Krisis lainnya terjadi pada industri bir Corona Extra dari Meksiko. Dalam dekade 1980-an, Corona menjadi pengimpor terbesar bir ke AS. Pada pertengahan tahun 1987,
pemasaran bir tersebut anjlok karena agen bir Heineken yang menjadi salah satu pesaing menyebarkan informasi bahwa bir Corona terkontaminasi air seni. Perusahaan Barton
Beers dari Chicago selaku pengimpor Corona segera membentuk tim manajemen krisis. Tim tersebut menghubungi seluruh agen dan pengecer Corona, menyampaikan fakta yang
membantah isi informasi yang tersebar. Pihak Corona kemudian mengajukan gugatan terhadap agen bir Heineken yang menyebarkan berita bohong, meminta pengadilan
memerintahkan pelaku penyebaran berita bohong itu minta maaf secara terbuka di media massa. Pihak Corona juga menyiapkan bahan siaran dengan durasi sekitar 5 menit yang
berisi wawancara dengan pengusaha Bir Corona dari Meksiko guna meyakinkan publik mengenai kebersihan dan kemurnian produk bir itu. Bahan siaran itu dikirimkan kepada
sekitar 200 stasiun televisi di sekitar Chicago. Krisis yang ditangani secara cepat itu bahkan menjadi peluang iklan bagi perusahaan bir Corona Jackson Center, 1995.

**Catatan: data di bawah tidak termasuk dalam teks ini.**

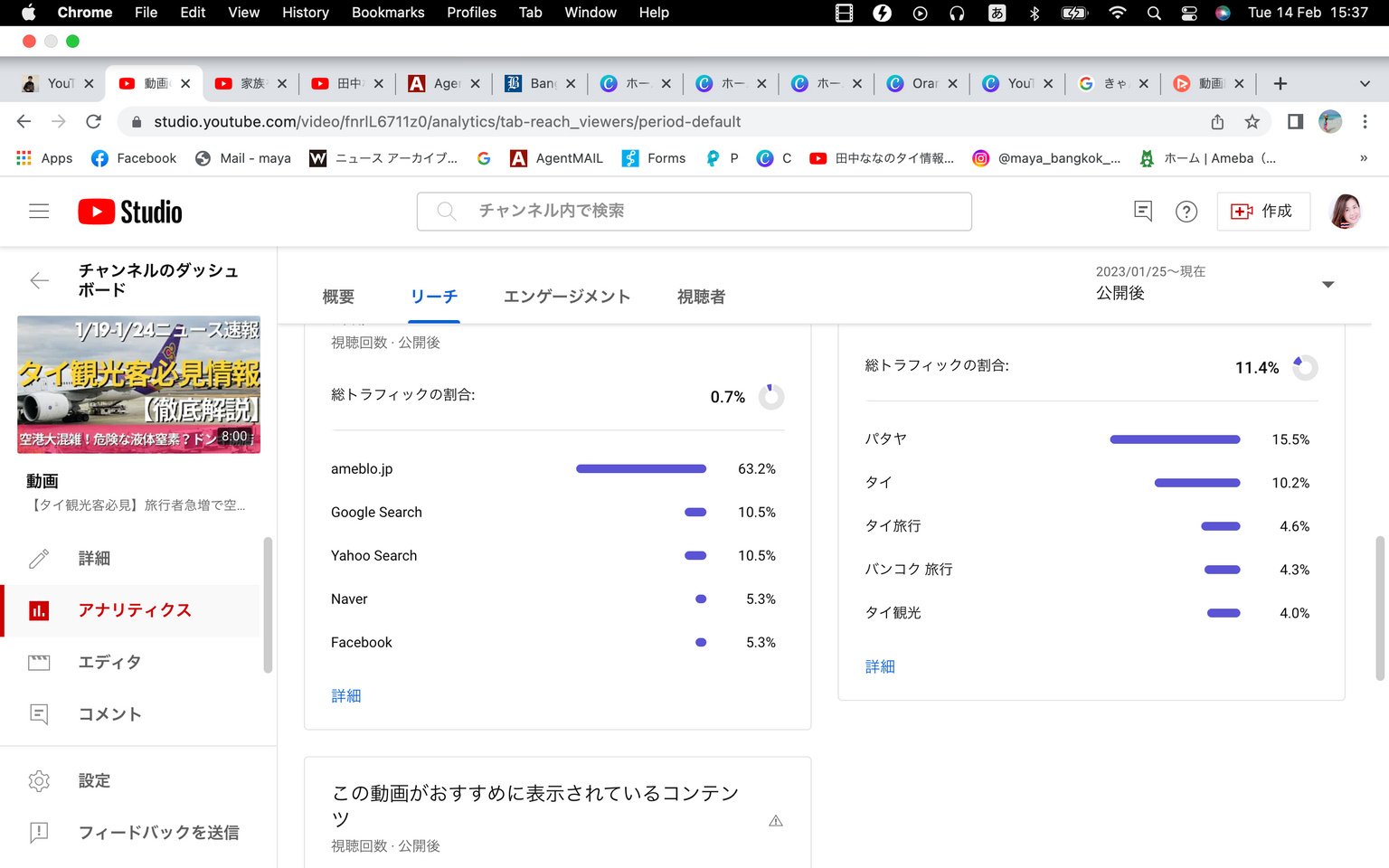Expand the date range dropdown

1328,284
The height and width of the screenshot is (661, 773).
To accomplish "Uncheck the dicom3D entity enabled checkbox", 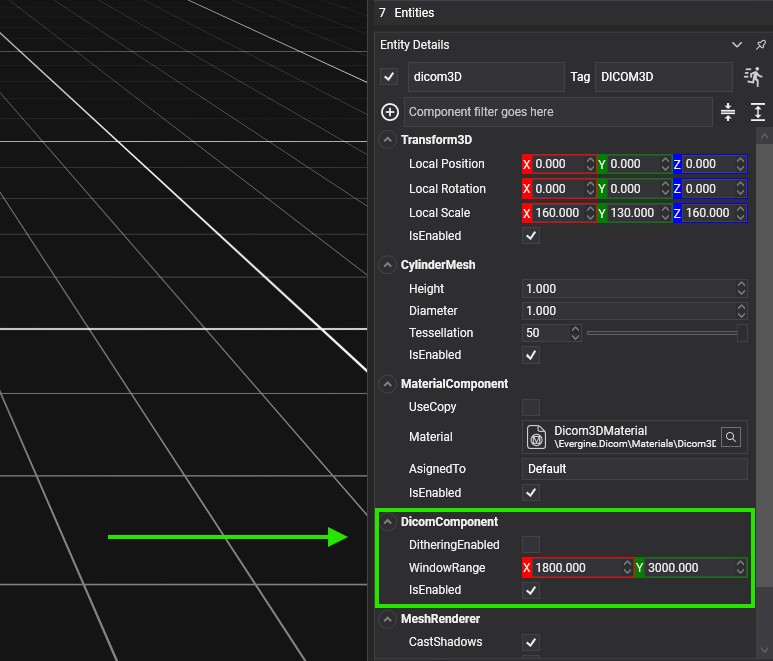I will pos(390,77).
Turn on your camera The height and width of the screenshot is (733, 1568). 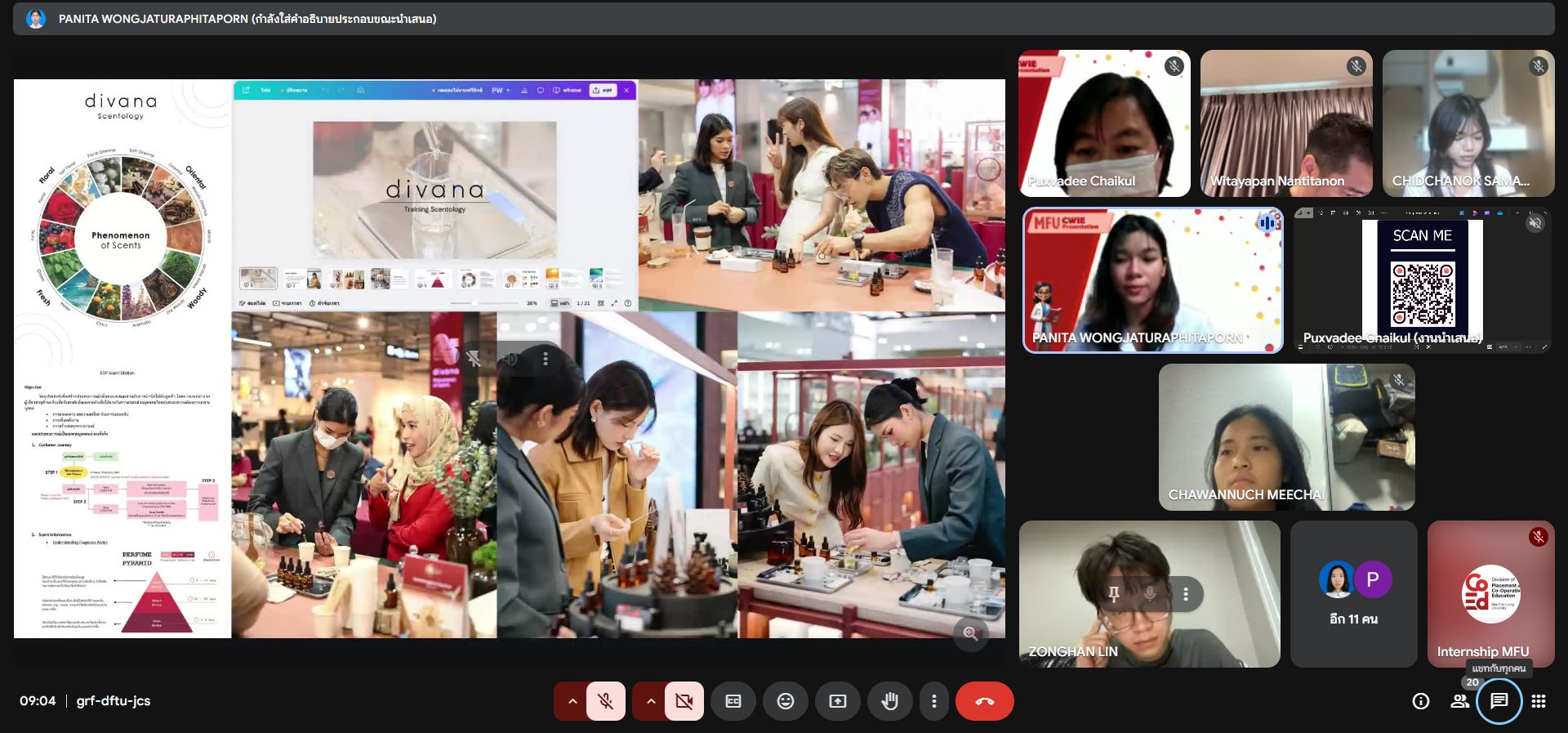(684, 701)
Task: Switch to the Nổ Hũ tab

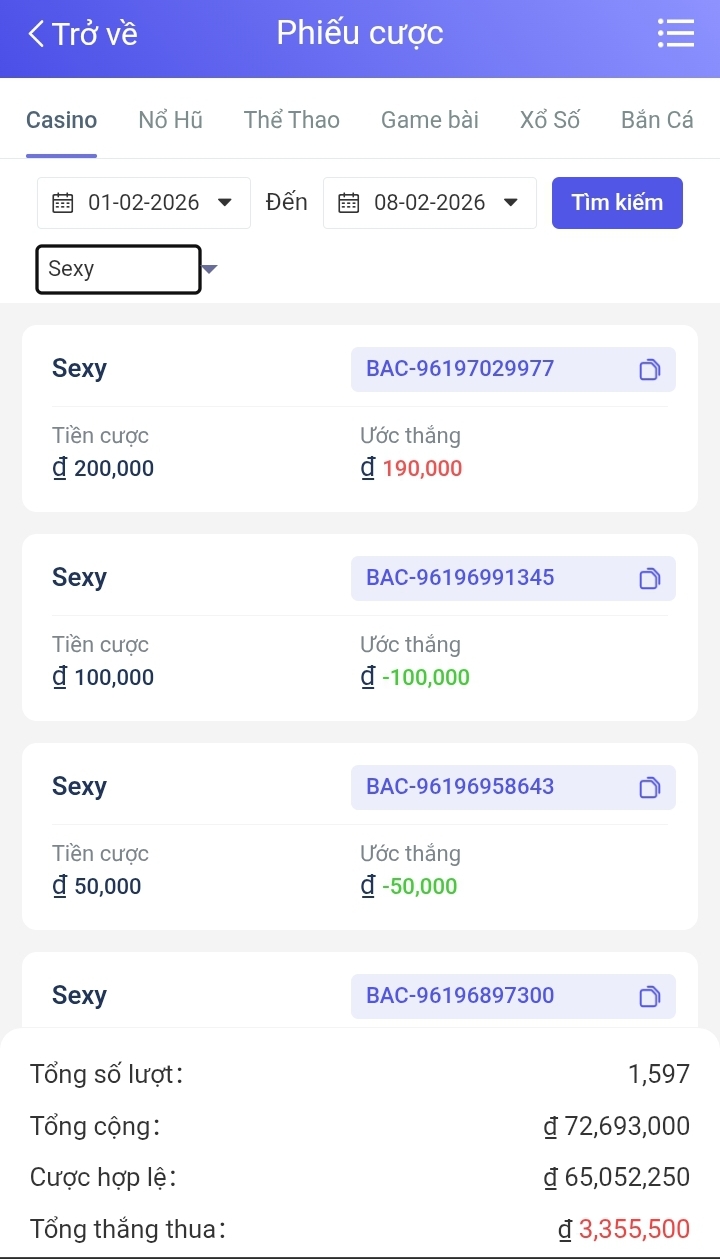Action: [170, 120]
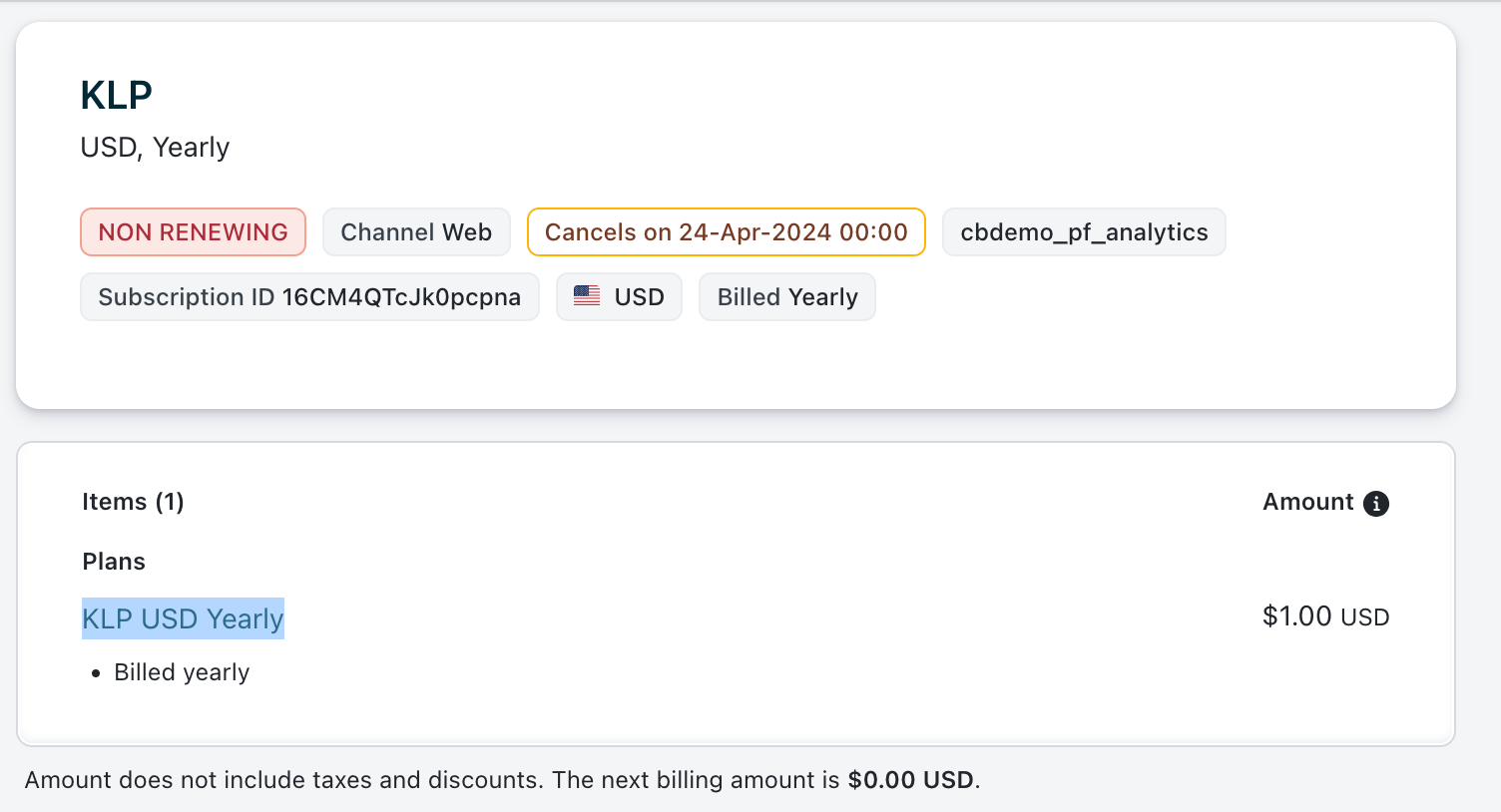
Task: Click the cbdemo_pf_analytics tag
Action: point(1084,232)
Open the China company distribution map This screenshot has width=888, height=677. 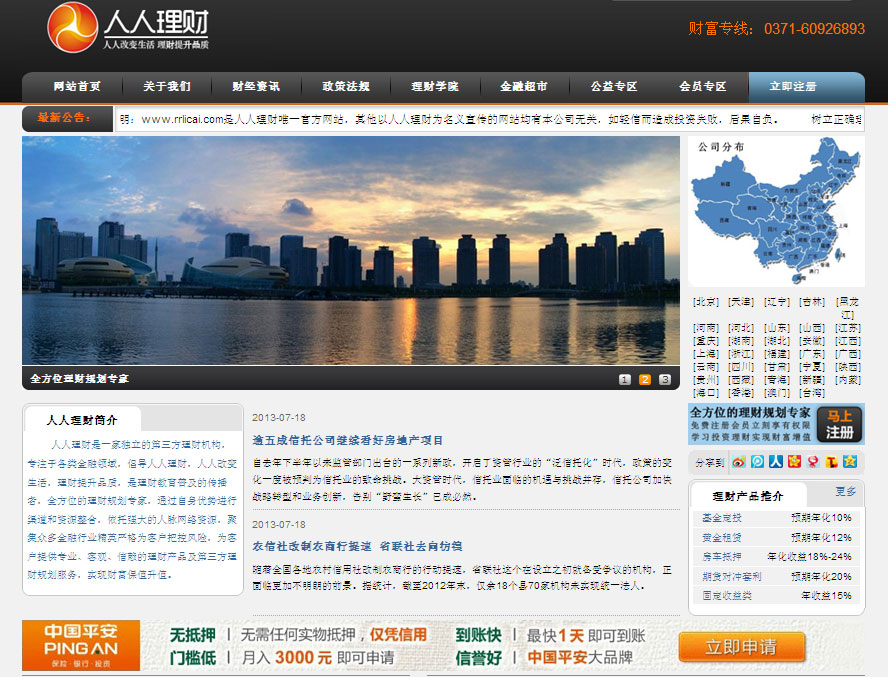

Krisis juga terjadi pada perusahaan agroindustri Foodmaker dari negara bagian Washington di AS tahun 1993. Foodmaker adalah perusahaan induk yang membawahi
1.161 restoran cepat saji ‘Jack in the Box’ di seluruh Amerika. Tahun 1992 tercatat hasil penjualan Foodmaker mencapai 1 miliar dollar AS dan memproyeksikan membukukan
kenaikan keuntungan 354 persen dalam kuartal pertama tahun 1993. Krisis mulai tampak 11 Januari 1993 ketika seorang anak berusia 2 tahun yang mengkonsumsi cheeseburger
Kid’s Meal dari restoran Jack in the Box di Tacoma harus dirawat di rumahsakit karena kejang perut dan diare. Ia meninggal sekitar 10 hari setelah dirawat. Penyebab
kematiannya adalah Escherichia coli 0157:H4, salah satu versi yang mematikan dari bakteri E. coli Lerbinger 1997.
Satu korban lainnya meninggal tak lama setelah itu dan sekitar 500 korban lain yang makan di restoran Jack in the Box harus dirawat di rumahsakit. Para pengelola
restoran Jack in the Box tidak segera bereaksi dan Minggu 17 Januari 1993 Dinas Kesehatan setempat menerbitkan siaran pers yang menyatakan wabah sakit perut itu
berkaitan erat dengan konsumsi daging giling yang kurang masak. Keesokan harinya, Dinas Kesehatan mengumumkan penyebab utama wabah adalah hamburger yang kurang
masak yang disajikan Jack in the Box. Perusahaan menarik kembali dan memusnahkan 10- 14 ton hamburger siap saji. Penjualan merosot 30-35 persen di awal Februari 1993, harga
sahamnya anjlok dari 13.625 dollar AS menjadi 9.5 dollar AS 22 Januari 1993 dan sampai awal April 1993 Foodmaker merugi 29,3 juta dollar AS akibat kasus tersebut
Lerbinger 1997. Industri pangan termasuk sangat rentan terhadap berbagai krisis yang mungkin
muncul akibat informasi mengenai keracunan, cemaran, gugatan konsumen maupun gangguan lainnya. Jefkins 1987 melaporkan perusahaan pengalengan ikan salmon
mengeluarkan biaya sekitar 2 juta poundsterling setara sekitar Rp 28 miliar pada tahun 2005 guna menarik kembali produk ikan kalengannya dari pasar. Diungkapkan pula
perusahaan Farley yang memproduksi makanan bayi bankrut akibat krisis reputasi. Krisis pada perusahaan agroindustri di Indonesia terjadi antara lain tahun 1989,
ketika gandum yang menjadi bahan dasar sejumlah perusahaan biskuit di Indonesia tercemari pupuk sewaktu diangkut dengan kapal dari negara asalnya. Para pengelola
biskuit harus menarik kembali produknya dari pasar akibat peristiwa ‘Biskuit Beracun’ tersebut. Krisis terjadi juga tahun 2005-2007 di lingkungan industri peternakan ayam di
Indonesia akibat wabah flu burung yang mengakibatkan puluhan korban meninggal dunia.